Politica

Il Porto Rico ha una forma di governo repubblicana, di tipo parlamentare, ma soggetta alla giurisdizione e sovranità degli Stati Uniti d’America.

Pur esistendo la classica tripartizione dei poteri, essi sono successivamente divisi tra gli organi statunitensi e portoricani. Infatti, i suoi poteri sono esercitati dal Congresso federale statunitense, sotto la protezione della Costituzione degli Stati Uniti. Il capo dello Stato è il Presidente statunitense, ma nel territorio portoricano questi è rappresentato da un governatore, liberamente eletto, che detiene il potere esecutivo. Attualmente il Governatore è Alejandro García Padilla.

Il potere legislativo, in ambito locale, pur sottoposto alle leggi del Congresso USA, è rappresentato da un’Assemblea legislativa bicamerale, formata dal Senato e dalla Camera dei rappresentanti. Il Senato è presieduto dal presidente del Senato, mentre la Camera dei rappresentanti è presieduta dallo speaker, similmente alle istituzioni statali USA.

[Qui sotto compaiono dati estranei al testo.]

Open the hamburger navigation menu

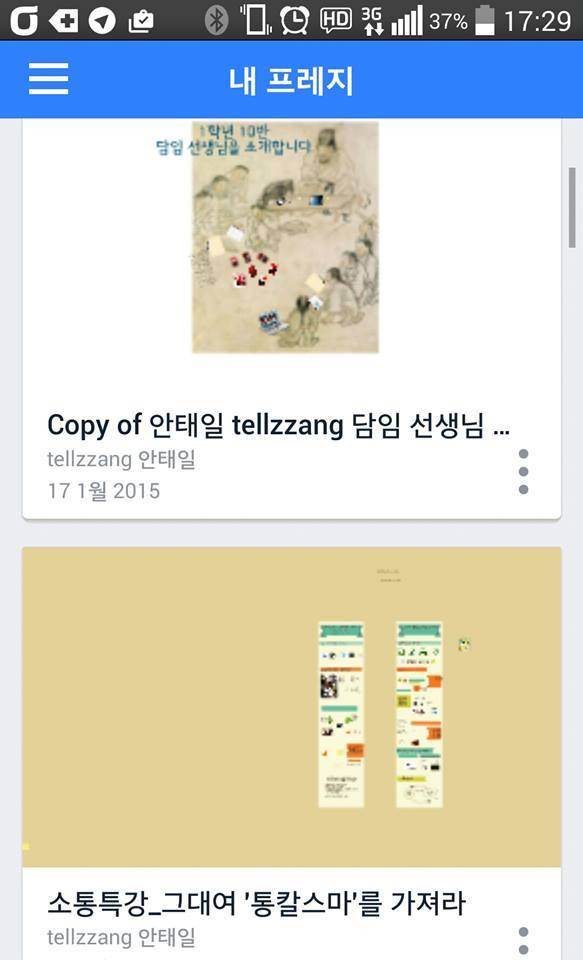click(48, 79)
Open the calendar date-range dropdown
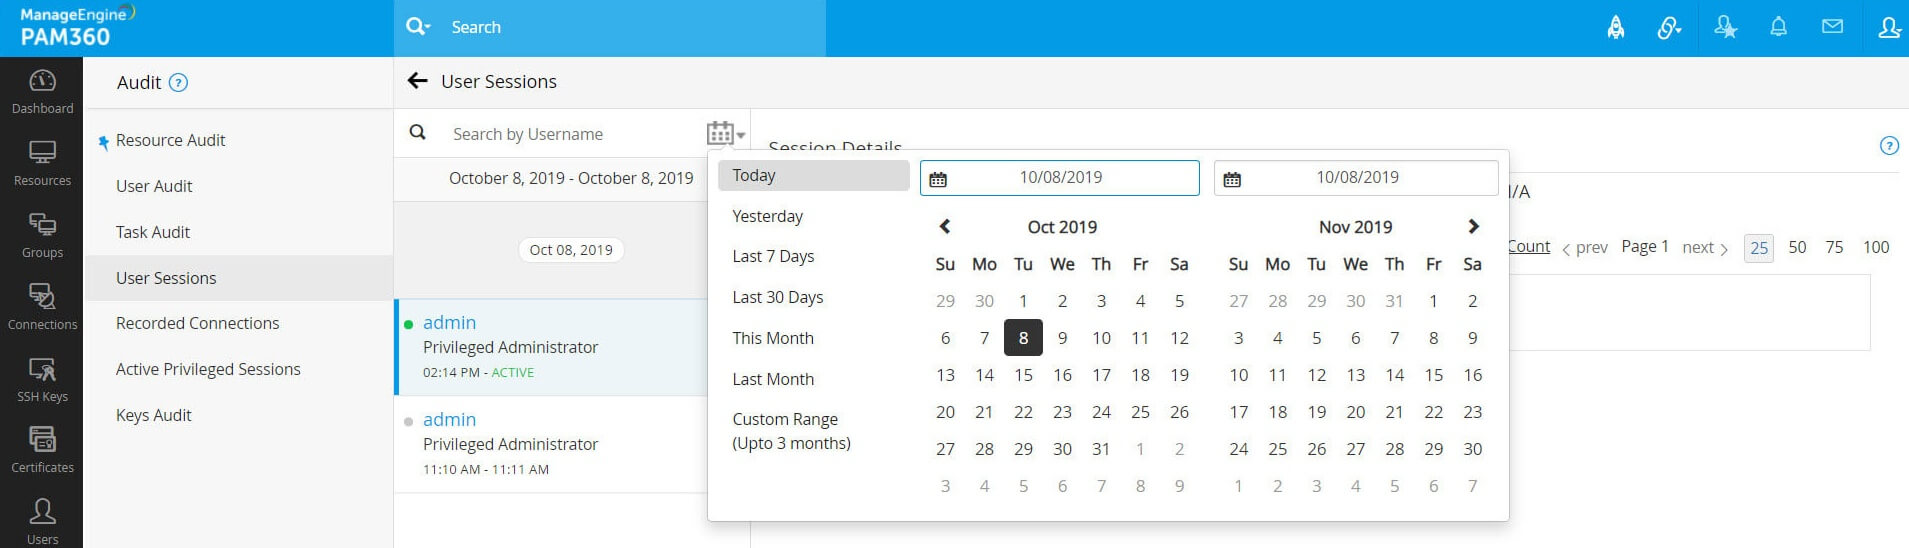 click(x=725, y=133)
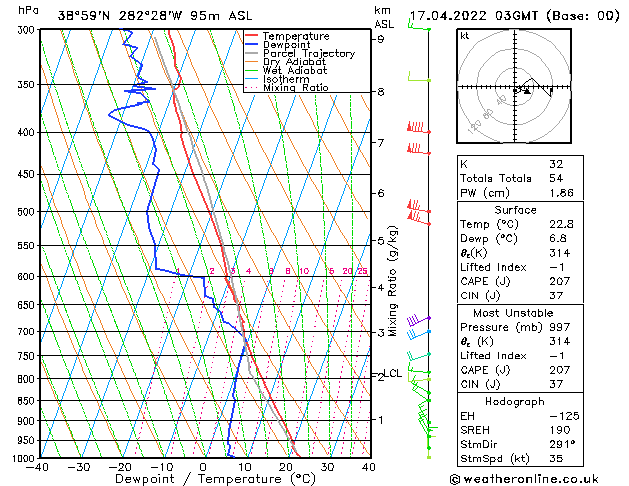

Il potere giudiziario è rappresentato dallo Chief Justice della Corte suprema di Puerto Rico, ma con poteri a metà strada tra un Procuratore generale ed un ministro della giustizia.

Il sistema giuridico fa riferimento a due ordinamenti: Civil law e Common Law, con una varia commistione. Le elezioni parlamentari e quelle per il Governatore si tengono ogni quattro anni, a suffragio universale. I giudici e i procuratori vengono nominati dal Governatore e approvati dal Senato.